▸ **Directions**
Turn every line of the items below into a JSON list of strings, with one string per line and blank lines omitted.

▸ **Record set**
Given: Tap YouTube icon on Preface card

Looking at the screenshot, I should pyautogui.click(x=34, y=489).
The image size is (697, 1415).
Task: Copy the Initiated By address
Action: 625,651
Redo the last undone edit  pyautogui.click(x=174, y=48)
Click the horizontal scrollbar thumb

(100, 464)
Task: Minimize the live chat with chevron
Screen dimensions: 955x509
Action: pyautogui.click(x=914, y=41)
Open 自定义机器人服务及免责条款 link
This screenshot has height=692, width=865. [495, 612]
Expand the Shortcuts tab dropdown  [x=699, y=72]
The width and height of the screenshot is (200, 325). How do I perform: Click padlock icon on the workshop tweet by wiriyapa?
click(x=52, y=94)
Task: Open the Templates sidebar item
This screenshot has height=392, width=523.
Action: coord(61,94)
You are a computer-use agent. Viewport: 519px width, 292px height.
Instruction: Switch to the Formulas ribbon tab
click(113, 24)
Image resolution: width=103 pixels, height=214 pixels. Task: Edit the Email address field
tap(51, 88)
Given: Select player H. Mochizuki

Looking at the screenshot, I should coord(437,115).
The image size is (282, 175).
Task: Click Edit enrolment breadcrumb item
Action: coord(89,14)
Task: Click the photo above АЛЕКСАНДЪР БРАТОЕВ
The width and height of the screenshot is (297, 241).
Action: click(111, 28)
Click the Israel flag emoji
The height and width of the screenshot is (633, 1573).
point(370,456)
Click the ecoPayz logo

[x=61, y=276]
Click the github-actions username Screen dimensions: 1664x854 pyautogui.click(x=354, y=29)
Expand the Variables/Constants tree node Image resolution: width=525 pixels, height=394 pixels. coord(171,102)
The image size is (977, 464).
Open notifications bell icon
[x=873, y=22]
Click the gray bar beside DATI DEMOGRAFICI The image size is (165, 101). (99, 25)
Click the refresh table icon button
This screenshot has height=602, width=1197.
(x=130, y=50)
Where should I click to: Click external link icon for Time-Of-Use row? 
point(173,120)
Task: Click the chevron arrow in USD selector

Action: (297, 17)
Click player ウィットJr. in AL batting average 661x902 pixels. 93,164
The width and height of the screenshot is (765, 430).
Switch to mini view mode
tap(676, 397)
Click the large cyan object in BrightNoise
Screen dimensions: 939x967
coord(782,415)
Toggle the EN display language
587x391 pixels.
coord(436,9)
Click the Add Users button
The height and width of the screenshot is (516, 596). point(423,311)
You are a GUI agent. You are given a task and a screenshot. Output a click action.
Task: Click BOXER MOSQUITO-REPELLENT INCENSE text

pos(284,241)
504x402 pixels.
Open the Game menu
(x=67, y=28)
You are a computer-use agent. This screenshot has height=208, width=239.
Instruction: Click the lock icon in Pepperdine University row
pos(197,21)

▸ **Task result**
[
  "Given: Tap YouTube icon on Preface card",
  "Looking at the screenshot, I should pyautogui.click(x=34, y=489).",
  "The image size is (697, 1415).",
  "Task: Copy the Initiated By address",
  "Action: 625,651",
  "Redo the last undone edit  pyautogui.click(x=174, y=48)",
  "Click the horizontal scrollbar thumb",
  "(100, 464)",
  "Task: Minimize the live chat with chevron",
  "Screen dimensions: 955x509",
  "Action: pyautogui.click(x=914, y=41)",
  "Open 自定义机器人服务及免责条款 link",
  "This screenshot has height=692, width=865. [495, 612]",
  "Expand the Shortcuts tab dropdown  [x=699, y=72]",
  "The width and height of the screenshot is (200, 325). How do I perform: Click padlock icon on the workshop tweet by wiriyapa?",
  "click(x=52, y=94)",
  "Task: Open the Templates sidebar item",
  "This screenshot has height=392, width=523.",
  "Action: coord(61,94)",
  "You are a computer-use agent. Viewport: 519px width, 292px height.",
  "Instruction: Switch to the Formulas ribbon tab",
  "click(113, 24)",
  "Image resolution: width=103 pixels, height=214 pixels. Task: Edit the Email address field",
  "tap(51, 88)",
  "Given: Select player H. Mochizuki",
  "Looking at the screenshot, I should coord(437,115).",
  "The image size is (282, 175).",
  "Task: Click Edit enrolment breadcrumb item",
  "Action: coord(89,14)",
  "Task: Click the photo above АЛЕКСАНДЪР БРАТОЕВ",
  "The width and height of the screenshot is (297, 241).",
  "Action: click(111, 28)",
  "Click the Israel flag emoji",
  "The height and width of the screenshot is (633, 1573).",
  "point(370,456)",
  "Click the ecoPayz logo",
  "[x=61, y=276]",
  "Click the github-actions username Screen dimensions: 1664x854 pyautogui.click(x=354, y=29)",
  "Expand the Variables/Constants tree node Image resolution: width=525 pixels, height=394 pixels. coord(171,102)",
  "The image size is (977, 464).",
  "Open notifications bell icon",
  "[x=873, y=22]",
  "Click the gray bar beside DATI DEMOGRAFICI The image size is (165, 101). (99, 25)",
  "Click the refresh table icon button",
  "This screenshot has height=602, width=1197.",
  "(x=130, y=50)",
  "Where should I click to: Click external link icon for Time-Of-Use row? ",
  "point(173,120)",
  "Task: Click the chevron arrow in USD selector",
  "Action: (297, 17)",
  "Click player ウィットJr. in AL batting average 661x902 pixels. 93,164",
  "The width and height of the screenshot is (765, 430).",
  "Switch to mini view mode",
  "tap(676, 397)",
  "Click the large cyan object in BrightNoise",
  "Screen dimensions: 939x967",
  "coord(782,415)",
  "Toggle the EN display language",
  "587x391 pixels.",
  "coord(436,9)",
  "Click the Add Users button",
  "The height and width of the screenshot is (516, 596). point(423,311)",
  "You are a GUI agent. You are given a task and a screenshot. Output a click action.",
  "Task: Click BOXER MOSQUITO-REPELLENT INCENSE text",
  "pos(284,241)",
  "504x402 pixels.",
  "Open the Game menu",
  "(x=67, y=28)",
  "You are a computer-use agent. This screenshot has height=208, width=239.",
  "Instruction: Click the lock icon in Pepperdine University row",
  "pos(197,21)"
]